Work task:
Line by line, transcribe the material shown below exactly.

Input data:
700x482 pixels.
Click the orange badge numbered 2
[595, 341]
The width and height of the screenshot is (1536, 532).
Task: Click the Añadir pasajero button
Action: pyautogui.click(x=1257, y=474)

Written answer:
700x482 pixels.
Click the orange badge numbered 2
[595, 341]
The width and height of the screenshot is (1536, 532).
Task: Click the Añadir pasajero button
Action: pyautogui.click(x=1257, y=474)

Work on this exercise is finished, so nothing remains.